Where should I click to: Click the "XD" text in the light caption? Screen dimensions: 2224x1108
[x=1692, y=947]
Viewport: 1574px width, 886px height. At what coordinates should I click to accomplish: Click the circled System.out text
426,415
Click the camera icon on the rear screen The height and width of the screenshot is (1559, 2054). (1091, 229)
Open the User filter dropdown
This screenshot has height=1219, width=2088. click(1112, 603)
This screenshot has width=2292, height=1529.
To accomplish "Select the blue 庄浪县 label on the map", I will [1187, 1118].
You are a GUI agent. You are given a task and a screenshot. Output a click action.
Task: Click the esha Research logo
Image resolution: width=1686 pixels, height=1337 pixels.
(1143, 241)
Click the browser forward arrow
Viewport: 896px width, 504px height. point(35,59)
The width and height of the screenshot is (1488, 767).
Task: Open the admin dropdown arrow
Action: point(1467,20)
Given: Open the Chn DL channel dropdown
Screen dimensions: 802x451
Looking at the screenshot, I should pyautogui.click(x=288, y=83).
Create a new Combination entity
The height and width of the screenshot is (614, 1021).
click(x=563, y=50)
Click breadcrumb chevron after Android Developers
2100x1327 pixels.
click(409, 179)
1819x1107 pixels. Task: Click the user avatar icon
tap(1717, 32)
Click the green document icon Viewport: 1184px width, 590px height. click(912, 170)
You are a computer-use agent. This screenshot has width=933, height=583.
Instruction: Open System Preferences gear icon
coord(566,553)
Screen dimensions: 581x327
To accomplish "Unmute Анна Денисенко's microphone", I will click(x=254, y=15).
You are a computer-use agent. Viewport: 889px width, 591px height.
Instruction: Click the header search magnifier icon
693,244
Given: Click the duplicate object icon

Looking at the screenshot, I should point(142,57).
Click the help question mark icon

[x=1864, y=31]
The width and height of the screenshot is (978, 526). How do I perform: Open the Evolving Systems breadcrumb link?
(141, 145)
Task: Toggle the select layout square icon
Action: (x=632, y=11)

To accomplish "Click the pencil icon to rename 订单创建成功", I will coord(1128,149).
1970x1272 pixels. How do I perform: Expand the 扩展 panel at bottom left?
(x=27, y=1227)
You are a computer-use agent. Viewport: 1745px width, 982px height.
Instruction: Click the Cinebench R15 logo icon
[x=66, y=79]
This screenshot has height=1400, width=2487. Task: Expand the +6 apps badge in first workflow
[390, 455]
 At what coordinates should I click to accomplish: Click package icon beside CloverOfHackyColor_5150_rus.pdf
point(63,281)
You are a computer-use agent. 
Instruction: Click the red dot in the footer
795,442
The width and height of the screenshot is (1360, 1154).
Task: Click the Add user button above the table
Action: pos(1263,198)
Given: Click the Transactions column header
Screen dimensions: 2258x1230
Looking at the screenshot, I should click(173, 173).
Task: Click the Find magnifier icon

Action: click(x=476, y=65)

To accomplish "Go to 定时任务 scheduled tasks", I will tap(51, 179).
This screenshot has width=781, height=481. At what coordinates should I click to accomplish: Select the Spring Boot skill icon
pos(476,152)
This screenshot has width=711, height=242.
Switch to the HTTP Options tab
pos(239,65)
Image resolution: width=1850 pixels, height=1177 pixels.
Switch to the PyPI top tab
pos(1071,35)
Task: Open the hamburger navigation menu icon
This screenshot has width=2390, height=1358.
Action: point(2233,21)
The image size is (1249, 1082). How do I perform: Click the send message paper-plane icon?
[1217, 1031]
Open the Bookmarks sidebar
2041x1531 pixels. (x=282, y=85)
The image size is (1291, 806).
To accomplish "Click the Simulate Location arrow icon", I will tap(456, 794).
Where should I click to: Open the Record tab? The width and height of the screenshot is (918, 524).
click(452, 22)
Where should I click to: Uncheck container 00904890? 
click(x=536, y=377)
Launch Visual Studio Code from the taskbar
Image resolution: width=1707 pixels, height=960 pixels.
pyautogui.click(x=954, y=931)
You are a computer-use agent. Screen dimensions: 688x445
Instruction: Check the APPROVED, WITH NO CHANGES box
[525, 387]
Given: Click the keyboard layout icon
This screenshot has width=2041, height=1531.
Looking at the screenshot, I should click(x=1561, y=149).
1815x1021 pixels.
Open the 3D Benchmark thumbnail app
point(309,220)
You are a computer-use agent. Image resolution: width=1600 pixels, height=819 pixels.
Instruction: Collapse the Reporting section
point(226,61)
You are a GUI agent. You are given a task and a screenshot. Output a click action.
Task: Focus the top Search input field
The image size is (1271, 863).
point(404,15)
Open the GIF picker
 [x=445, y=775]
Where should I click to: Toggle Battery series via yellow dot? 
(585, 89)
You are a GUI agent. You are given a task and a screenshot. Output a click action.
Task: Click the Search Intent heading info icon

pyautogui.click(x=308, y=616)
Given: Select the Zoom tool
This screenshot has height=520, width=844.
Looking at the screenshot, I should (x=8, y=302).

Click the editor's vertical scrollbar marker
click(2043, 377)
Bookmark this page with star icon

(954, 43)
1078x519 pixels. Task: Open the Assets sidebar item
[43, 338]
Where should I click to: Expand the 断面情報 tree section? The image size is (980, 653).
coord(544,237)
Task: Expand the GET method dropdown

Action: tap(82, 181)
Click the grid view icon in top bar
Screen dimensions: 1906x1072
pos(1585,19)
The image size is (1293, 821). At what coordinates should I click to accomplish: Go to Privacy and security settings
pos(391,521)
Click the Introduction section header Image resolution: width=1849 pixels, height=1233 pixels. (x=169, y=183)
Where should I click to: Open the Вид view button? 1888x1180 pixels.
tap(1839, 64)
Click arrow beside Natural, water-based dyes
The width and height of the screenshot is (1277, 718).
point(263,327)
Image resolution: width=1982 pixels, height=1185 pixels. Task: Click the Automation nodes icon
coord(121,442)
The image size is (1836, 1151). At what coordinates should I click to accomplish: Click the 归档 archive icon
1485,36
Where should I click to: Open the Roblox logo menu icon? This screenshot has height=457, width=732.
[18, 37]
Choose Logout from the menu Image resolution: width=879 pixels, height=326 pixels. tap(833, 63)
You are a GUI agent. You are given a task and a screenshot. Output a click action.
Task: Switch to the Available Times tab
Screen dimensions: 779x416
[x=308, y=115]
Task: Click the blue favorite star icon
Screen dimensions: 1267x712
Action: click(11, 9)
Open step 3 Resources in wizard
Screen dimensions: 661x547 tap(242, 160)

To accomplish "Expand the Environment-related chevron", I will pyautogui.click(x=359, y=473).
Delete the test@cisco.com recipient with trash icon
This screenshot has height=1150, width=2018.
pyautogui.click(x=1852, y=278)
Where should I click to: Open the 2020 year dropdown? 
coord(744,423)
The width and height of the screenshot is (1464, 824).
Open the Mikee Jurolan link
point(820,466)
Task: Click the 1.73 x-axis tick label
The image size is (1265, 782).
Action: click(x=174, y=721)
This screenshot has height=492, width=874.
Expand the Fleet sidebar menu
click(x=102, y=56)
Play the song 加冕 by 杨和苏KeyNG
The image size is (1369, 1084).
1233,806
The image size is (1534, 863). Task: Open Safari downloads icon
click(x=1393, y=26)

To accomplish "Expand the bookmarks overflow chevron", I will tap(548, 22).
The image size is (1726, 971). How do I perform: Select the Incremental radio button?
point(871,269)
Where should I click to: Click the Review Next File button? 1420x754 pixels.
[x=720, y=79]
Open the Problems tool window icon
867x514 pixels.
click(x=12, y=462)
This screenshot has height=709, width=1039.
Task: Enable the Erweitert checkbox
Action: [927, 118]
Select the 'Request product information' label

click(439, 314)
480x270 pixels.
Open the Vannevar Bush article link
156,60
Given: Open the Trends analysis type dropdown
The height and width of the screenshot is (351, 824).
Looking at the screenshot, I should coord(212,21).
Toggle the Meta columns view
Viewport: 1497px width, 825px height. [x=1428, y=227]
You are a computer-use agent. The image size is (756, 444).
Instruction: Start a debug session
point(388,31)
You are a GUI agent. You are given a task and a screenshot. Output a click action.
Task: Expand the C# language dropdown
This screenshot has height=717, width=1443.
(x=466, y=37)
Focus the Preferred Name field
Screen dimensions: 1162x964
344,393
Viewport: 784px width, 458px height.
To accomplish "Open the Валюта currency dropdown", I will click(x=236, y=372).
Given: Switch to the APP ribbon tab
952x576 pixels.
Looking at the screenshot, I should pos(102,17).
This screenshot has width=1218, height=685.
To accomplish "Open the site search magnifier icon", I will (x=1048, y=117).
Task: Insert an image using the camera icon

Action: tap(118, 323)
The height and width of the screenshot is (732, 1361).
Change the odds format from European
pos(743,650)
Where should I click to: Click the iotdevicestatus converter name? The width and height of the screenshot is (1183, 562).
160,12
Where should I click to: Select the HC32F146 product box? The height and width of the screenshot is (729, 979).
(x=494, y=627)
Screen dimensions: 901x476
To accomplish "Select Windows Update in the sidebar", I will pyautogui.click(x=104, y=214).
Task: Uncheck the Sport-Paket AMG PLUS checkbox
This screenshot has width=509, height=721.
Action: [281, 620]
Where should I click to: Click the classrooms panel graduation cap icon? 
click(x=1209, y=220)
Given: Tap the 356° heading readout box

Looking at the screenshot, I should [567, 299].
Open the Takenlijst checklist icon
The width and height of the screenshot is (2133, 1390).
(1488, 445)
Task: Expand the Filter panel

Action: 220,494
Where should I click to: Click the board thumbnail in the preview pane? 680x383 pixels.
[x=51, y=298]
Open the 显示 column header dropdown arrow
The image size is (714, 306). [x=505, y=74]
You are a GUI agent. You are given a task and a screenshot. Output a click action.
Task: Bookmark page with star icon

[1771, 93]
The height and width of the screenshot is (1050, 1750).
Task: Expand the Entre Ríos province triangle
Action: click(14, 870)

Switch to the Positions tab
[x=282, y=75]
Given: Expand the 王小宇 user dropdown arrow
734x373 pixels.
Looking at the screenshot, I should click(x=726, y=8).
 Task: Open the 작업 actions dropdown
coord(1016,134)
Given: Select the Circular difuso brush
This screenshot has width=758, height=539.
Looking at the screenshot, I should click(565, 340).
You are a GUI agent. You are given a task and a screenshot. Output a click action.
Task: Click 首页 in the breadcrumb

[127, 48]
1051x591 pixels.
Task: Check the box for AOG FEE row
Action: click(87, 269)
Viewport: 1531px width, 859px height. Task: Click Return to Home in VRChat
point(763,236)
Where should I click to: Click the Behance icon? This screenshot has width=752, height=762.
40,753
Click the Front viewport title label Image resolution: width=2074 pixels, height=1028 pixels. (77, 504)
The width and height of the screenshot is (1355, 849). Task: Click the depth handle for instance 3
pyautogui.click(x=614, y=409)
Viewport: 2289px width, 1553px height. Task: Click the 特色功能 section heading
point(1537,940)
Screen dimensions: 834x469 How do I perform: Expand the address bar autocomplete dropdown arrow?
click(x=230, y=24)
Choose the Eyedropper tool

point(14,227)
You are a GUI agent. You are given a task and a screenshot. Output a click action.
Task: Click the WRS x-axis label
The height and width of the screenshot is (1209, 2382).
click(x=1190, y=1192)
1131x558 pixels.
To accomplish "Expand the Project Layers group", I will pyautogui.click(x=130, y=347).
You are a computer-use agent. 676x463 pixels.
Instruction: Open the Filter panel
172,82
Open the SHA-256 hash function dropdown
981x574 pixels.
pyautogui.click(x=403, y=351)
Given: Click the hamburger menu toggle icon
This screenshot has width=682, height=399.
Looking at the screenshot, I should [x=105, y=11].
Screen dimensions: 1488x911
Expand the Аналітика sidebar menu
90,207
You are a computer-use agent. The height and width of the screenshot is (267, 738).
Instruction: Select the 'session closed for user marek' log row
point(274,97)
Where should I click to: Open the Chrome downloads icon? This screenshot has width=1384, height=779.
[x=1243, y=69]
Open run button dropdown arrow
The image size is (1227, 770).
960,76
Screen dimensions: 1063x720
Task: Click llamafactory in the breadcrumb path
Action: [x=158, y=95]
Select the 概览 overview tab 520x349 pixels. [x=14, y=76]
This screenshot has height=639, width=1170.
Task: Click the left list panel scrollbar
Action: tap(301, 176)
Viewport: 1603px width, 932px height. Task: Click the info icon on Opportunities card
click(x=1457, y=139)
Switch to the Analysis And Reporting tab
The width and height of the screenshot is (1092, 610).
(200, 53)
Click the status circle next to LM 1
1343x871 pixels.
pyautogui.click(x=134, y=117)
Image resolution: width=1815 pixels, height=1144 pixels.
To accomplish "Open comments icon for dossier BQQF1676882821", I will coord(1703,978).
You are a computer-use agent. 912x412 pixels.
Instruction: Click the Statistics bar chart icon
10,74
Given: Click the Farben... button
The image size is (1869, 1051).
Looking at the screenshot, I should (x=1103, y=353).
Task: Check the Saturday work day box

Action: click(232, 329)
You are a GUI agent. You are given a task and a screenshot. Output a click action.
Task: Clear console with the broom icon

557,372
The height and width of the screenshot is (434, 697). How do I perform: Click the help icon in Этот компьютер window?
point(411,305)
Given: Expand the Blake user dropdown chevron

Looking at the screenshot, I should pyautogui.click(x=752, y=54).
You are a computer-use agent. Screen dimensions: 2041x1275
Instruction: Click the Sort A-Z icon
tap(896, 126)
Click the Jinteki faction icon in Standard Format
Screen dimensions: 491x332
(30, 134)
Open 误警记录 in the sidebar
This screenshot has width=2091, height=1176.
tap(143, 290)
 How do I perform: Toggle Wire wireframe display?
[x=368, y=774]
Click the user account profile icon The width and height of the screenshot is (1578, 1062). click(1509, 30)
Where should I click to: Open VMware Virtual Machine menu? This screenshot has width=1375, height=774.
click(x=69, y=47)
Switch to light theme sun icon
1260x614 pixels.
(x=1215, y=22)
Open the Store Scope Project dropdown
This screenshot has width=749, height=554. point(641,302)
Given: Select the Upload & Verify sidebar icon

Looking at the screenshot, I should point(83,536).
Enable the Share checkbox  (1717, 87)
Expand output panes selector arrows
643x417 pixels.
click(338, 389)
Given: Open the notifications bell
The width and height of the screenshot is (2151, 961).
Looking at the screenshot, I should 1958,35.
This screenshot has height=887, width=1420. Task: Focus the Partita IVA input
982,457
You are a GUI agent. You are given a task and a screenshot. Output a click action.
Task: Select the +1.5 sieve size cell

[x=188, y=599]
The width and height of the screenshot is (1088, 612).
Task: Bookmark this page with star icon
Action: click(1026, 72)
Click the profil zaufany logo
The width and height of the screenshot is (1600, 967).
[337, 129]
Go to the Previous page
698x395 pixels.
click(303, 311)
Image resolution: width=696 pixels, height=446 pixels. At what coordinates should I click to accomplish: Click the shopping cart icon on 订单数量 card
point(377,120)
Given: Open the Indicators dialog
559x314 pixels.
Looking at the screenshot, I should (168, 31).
▬▬▬▬▬▬▬▬▬▬
What needs to be done
In the listing above, how many lines have the string "hamburger" in them? Reply with only the figure.

Expected output
2